## begin Data provided

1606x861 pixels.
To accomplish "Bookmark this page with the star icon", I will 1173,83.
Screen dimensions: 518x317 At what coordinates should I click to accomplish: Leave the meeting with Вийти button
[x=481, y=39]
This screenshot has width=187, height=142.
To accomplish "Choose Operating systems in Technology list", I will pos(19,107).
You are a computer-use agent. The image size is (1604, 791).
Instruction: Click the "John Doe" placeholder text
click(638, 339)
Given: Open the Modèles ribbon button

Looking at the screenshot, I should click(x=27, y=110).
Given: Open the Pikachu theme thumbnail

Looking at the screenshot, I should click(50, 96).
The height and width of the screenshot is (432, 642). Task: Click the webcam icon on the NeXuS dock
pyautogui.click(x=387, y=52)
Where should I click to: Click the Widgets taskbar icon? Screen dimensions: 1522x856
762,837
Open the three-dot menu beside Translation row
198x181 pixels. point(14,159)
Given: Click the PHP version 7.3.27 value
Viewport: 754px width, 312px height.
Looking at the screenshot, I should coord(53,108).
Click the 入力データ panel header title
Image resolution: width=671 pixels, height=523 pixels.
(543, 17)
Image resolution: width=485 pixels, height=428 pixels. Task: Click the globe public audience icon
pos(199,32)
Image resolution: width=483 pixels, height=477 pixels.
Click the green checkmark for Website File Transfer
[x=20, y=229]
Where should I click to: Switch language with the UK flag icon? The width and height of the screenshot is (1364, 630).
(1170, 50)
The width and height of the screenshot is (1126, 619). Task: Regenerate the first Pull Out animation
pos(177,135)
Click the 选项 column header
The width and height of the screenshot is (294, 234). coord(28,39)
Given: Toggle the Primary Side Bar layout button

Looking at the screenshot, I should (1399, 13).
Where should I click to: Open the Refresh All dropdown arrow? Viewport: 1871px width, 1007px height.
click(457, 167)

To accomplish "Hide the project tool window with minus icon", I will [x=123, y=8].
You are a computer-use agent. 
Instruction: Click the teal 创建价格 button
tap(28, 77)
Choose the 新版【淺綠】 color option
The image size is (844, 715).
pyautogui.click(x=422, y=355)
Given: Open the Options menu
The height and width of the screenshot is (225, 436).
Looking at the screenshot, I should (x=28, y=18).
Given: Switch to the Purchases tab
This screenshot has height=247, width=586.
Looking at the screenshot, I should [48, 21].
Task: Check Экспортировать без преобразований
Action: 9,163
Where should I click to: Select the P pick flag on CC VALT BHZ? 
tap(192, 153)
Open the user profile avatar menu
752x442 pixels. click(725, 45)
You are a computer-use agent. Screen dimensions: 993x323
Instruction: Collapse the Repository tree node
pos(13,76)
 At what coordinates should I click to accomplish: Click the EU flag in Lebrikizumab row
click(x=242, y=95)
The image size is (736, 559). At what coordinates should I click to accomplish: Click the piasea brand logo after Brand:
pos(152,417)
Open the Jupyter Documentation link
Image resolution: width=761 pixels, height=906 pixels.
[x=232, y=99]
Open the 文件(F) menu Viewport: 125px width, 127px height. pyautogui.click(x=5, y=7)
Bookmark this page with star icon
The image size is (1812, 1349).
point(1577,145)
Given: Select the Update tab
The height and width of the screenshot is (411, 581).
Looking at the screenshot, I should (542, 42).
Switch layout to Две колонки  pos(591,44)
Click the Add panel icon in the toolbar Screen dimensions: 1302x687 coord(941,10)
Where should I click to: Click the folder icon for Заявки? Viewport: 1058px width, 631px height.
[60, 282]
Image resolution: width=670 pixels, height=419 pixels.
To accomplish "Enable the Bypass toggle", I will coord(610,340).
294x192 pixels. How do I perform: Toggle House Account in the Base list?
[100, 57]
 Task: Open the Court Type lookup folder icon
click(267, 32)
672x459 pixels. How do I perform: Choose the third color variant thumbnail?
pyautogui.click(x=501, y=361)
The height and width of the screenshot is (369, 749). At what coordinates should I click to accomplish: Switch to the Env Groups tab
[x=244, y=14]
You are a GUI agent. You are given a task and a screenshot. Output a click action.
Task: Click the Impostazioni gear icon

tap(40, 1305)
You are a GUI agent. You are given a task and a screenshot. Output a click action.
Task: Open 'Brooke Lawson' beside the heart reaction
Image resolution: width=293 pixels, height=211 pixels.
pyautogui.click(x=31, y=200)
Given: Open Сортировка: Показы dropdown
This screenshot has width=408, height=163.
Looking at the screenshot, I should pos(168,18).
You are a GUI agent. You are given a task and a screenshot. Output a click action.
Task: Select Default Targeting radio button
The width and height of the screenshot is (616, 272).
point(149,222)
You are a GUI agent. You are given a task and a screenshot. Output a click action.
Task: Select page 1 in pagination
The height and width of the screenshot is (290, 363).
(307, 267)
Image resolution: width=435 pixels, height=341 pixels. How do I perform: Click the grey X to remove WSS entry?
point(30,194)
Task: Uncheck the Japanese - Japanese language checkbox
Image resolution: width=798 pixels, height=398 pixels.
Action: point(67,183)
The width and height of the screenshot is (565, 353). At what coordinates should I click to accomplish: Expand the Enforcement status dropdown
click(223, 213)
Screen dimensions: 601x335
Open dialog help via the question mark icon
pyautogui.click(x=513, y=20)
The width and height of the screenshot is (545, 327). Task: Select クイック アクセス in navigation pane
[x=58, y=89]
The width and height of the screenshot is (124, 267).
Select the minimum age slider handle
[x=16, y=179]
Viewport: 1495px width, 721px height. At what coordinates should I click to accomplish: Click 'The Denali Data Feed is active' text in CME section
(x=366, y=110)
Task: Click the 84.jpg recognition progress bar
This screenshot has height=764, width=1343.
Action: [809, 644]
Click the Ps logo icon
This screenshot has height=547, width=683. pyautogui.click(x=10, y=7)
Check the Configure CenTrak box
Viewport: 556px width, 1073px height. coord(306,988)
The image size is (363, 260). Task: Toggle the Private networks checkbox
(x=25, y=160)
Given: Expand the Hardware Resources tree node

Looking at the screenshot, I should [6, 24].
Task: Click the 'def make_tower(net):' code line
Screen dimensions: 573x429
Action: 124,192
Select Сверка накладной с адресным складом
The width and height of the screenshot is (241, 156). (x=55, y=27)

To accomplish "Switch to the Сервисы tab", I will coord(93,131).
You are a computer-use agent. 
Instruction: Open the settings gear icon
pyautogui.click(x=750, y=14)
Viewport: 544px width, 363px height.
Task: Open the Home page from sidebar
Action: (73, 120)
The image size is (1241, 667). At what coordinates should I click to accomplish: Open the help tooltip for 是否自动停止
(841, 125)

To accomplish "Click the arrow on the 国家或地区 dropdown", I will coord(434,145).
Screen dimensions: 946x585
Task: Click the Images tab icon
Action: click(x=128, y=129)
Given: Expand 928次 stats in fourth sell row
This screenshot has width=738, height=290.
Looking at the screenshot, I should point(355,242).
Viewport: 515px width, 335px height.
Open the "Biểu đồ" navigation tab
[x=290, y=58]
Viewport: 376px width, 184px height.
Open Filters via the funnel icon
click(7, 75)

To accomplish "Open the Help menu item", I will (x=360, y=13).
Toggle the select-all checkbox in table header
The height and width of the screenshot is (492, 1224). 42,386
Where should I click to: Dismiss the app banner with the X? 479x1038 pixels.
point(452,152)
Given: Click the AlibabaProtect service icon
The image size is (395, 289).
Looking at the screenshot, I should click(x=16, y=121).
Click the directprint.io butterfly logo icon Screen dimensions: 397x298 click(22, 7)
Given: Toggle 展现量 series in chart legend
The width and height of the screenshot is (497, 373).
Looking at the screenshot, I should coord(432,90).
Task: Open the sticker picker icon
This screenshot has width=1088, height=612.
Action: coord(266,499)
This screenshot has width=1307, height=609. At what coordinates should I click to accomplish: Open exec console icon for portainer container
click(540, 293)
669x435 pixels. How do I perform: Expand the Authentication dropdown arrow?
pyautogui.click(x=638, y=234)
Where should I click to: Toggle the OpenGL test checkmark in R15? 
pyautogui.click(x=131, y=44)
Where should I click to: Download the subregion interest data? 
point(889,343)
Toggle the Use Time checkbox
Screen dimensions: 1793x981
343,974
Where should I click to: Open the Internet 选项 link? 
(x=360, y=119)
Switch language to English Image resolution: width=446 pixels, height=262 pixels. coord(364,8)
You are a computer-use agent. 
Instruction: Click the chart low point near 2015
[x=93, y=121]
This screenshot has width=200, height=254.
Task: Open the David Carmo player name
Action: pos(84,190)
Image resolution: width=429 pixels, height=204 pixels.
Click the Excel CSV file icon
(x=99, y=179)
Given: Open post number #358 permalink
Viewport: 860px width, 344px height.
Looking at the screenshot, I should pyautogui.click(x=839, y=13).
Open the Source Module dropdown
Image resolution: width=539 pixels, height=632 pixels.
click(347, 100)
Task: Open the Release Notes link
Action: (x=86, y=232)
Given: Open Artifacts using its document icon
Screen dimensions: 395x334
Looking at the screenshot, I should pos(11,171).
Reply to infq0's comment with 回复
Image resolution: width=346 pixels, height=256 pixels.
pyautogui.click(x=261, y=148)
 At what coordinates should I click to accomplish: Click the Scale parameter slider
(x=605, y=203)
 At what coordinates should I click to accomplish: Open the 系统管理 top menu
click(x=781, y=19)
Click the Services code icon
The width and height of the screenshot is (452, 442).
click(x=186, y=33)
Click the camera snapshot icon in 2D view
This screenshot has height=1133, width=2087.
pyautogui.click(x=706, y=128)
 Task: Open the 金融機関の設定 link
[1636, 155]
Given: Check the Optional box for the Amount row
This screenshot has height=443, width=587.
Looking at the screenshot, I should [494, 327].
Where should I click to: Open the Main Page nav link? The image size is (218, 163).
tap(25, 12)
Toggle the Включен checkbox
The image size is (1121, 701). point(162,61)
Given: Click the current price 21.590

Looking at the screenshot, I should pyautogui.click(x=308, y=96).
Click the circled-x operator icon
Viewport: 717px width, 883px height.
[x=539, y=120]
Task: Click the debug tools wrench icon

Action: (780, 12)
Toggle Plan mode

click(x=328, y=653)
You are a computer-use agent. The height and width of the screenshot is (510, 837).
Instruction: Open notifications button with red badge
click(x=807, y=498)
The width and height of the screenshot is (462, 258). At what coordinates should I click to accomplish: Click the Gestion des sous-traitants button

## end Data provided

> Required work
Print the rows above exactly, starting at the line that contains "Task: Click the 84.jpg" and ending at the line that contains "The height and width of the screenshot is (492, 1224).".

> Task solution
Task: Click the 84.jpg recognition progress bar
This screenshot has height=764, width=1343.
Action: [809, 644]
Click the Ps logo icon
This screenshot has height=547, width=683. pyautogui.click(x=10, y=7)
Check the Configure CenTrak box
Viewport: 556px width, 1073px height. coord(306,988)
The image size is (363, 260). Task: Toggle the Private networks checkbox
(x=25, y=160)
Given: Expand the Hardware Resources tree node

Looking at the screenshot, I should [6, 24].
Task: Click the 'def make_tower(net):' code line
Screen dimensions: 573x429
Action: 124,192
Select Сверка накладной с адресным складом
The width and height of the screenshot is (241, 156). (x=55, y=27)

To accomplish "Switch to the Сервисы tab", I will coord(93,131).
You are a computer-use agent. 
Instruction: Open the settings gear icon
pyautogui.click(x=750, y=14)
Viewport: 544px width, 363px height.
Task: Open the Home page from sidebar
Action: (73, 120)
The image size is (1241, 667). At what coordinates should I click to accomplish: Open the help tooltip for 是否自动停止
(841, 125)

To accomplish "Click the arrow on the 国家或地区 dropdown", I will coord(434,145).
Screen dimensions: 946x585
Task: Click the Images tab icon
Action: click(x=128, y=129)
Given: Expand 928次 stats in fourth sell row
This screenshot has width=738, height=290.
Looking at the screenshot, I should point(355,242).
Viewport: 515px width, 335px height.
Open the "Biểu đồ" navigation tab
[x=290, y=58]
Viewport: 376px width, 184px height.
Open Filters via the funnel icon
click(7, 75)

To accomplish "Open the Help menu item", I will (x=360, y=13).
Toggle the select-all checkbox in table header
The height and width of the screenshot is (492, 1224). 42,386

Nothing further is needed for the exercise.